Here is the cloud.hyperling.com include file:

server {

    listen 80;
    server_name cloud.hyperling.com;

    if ($host = cloud.hyperling.com) {
        return 301 https://$host$request_uri;
    } # managed by Certbot

}

server {

    listen 443 ssl; #proxy_protocol;
    server_name cloud.hyperling.com;

    ssl_certificate /etc/nginx/certs/cloud.hyperling.com/fullchain.pem; # managed by Certbot
    ssl_certificate_key /etc/nginx/certs/cloud.hyperling.com/privkey.pem; # managed by Certbot

    # https://docs.nextcloud.com/server/latest/admin_manual/configuration_server/reverse_proxy_configuration.html#nginx
    rewrite ^/\.well-known/carddav https://$server_name/remote.php/dav/ redirect;
    rewrite ^/\.well-known/caldav https://$server_name/remote.php/dav/ redirect;

    # Send traffic to upstream server
    location / {
        #proxy_set_header X-Forwarded-Proto https;
        #proxy_set_header Host              $http_host;

        # 2023-07-09 Trying to fix the dang timeout issues.
        #proxy_set_header X-Real-IP         $remote_addr;
        #proxy_http_version 1.1;
        #proxy_set_header Connection "";
        # Allow waiting up to 5 minutes for Nextcloud to respond. Grrr.
        #proxy_read_timeout 600;

        expires epoch;
        add_header Pragma public;
        add_header Cache-Control "private, no-store";
        add_header Strict-Transport-Security "max-age=15552000; includeSubDomains; preload";

        # 2022-11-26 Try to fix upload errors (HTTP Error: Request Entity Too Large).
        client_max_body_size 0;
        client_body_buffer_size 100M;

        proxy_pass http://hyperling-cloud;
    }
}

The hardware is doing fine, server is not anywhere near swapping, CPUs have plenty of availability. I tried watching the nextcloud-db-1 container’s log and it was not getting anything output while doing web tests. I looked through the Nextcloud and MariaDB/MySQL tuning guides but did not find anything obviously wrong with the DB situation. I did not end up making any changes inside the db-1 container.

I did notice while posting this that mariadb is pinned to 10.5, did not realize that was the case. It looks like it’s supported until 2025. The URL in the compose file has an example which now shows 10.6. I may give upgrading a try and report back. Would be great if it was the issue but I’m not expecting that it would be. I’ve upgraded to MariaDB 10.6 and there have been no improvements.

Feel free to ask anything, including basic/beginner questions.
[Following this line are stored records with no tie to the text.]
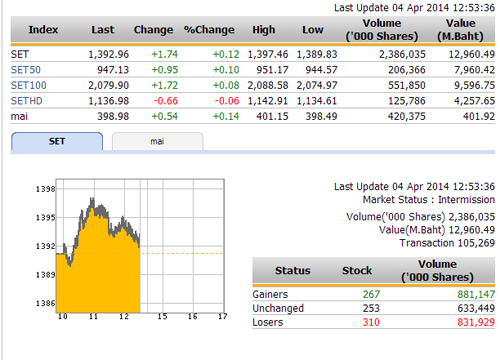Click the Gainers stock count 267
Viewport: 500px width, 360px height.
[371, 294]
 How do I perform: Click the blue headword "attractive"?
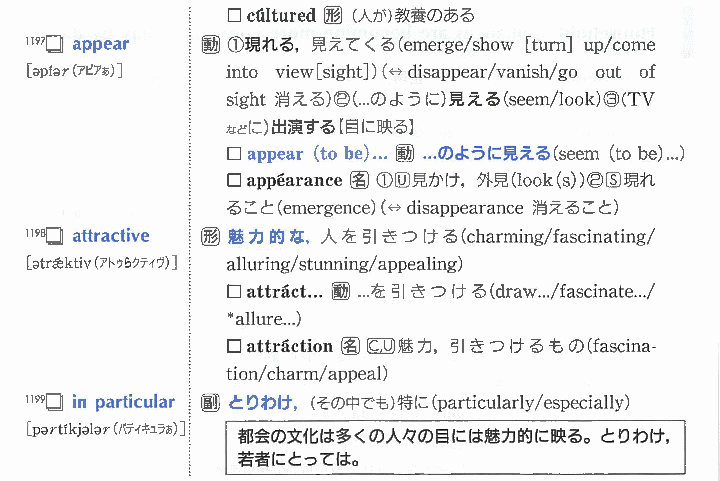(x=111, y=236)
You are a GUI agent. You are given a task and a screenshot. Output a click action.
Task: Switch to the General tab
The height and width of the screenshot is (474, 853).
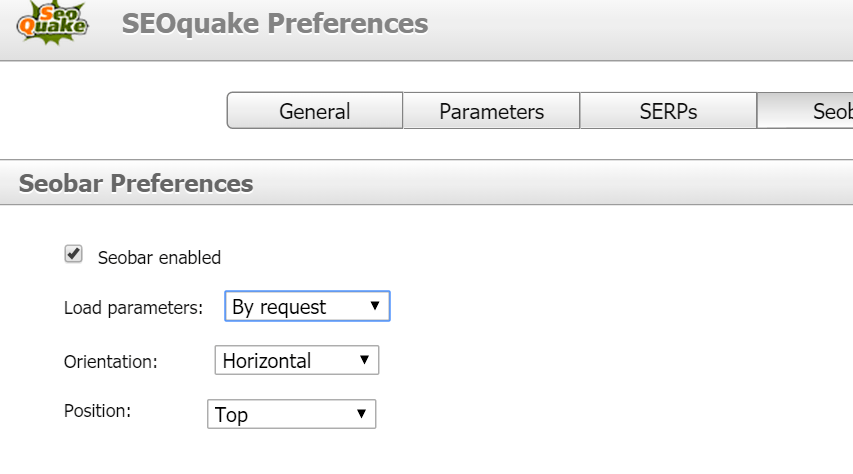(x=315, y=111)
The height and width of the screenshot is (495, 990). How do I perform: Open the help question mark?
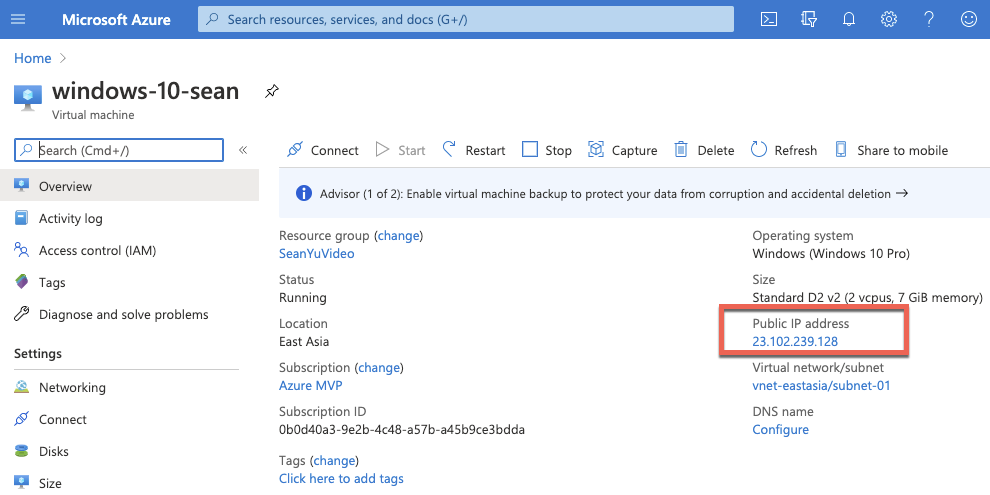tap(929, 19)
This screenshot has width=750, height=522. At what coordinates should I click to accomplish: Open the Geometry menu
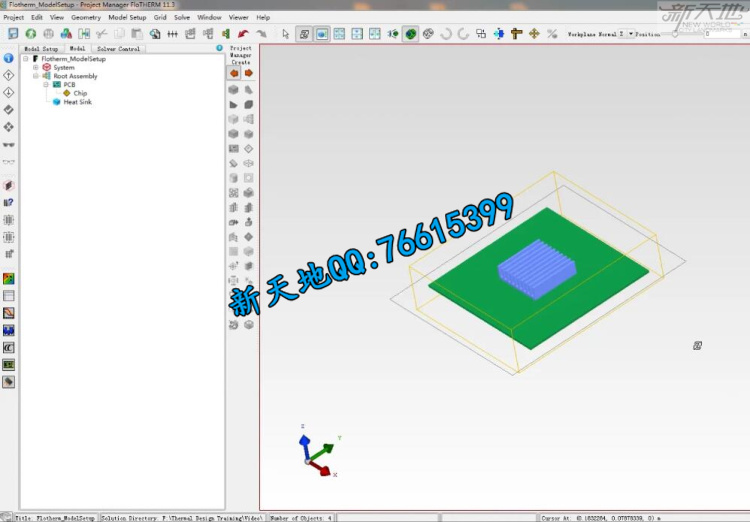[x=86, y=17]

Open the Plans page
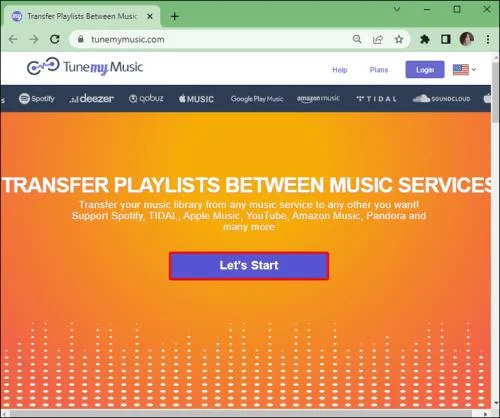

I have spent entire weekends on this and feel like I have exhausted all my sources, like it must be something so simple that I’m overlooking it, or something is wrong with a part of the system that I have not explored before.

Edit: Change MariaDB version.

2 Likes

Hello future viewer!

I was able to solve this by disabling the richdocuments app.

occ app:disable richdocuments

Or for Docker users:

sudo docker -itu www-data occ app:disable richdocuments

I had tried disabling apps before, but I may have only tried richdocumentscode since I thought that was the server portion. To be sure, this time I disabled both and the performance issue was immediately gone. I enabled richdocuments, issue was back. Disabled richdocuments and enabled richdocumentscode, no performance issue.

Why did this only cause an issue behind the reverse proxy, even when using apps other than Files? Beats me, but I am happy to finally have it resolved. If I want an in-cloud editor I will seek another project. I had OnlyOffice working as an on-premise server a while back and not sure why I switched away from it. If I have to go back to the dark ages of downloading files, editing locally, and reuploading, then at least that beats a nearly-unusable installation. :wink:

Hope this helps someone!

~ Hyperling

2 Likes

Thank you so much! i wasnt sure for a long time what was going on this changed it in a matte rof few seconds!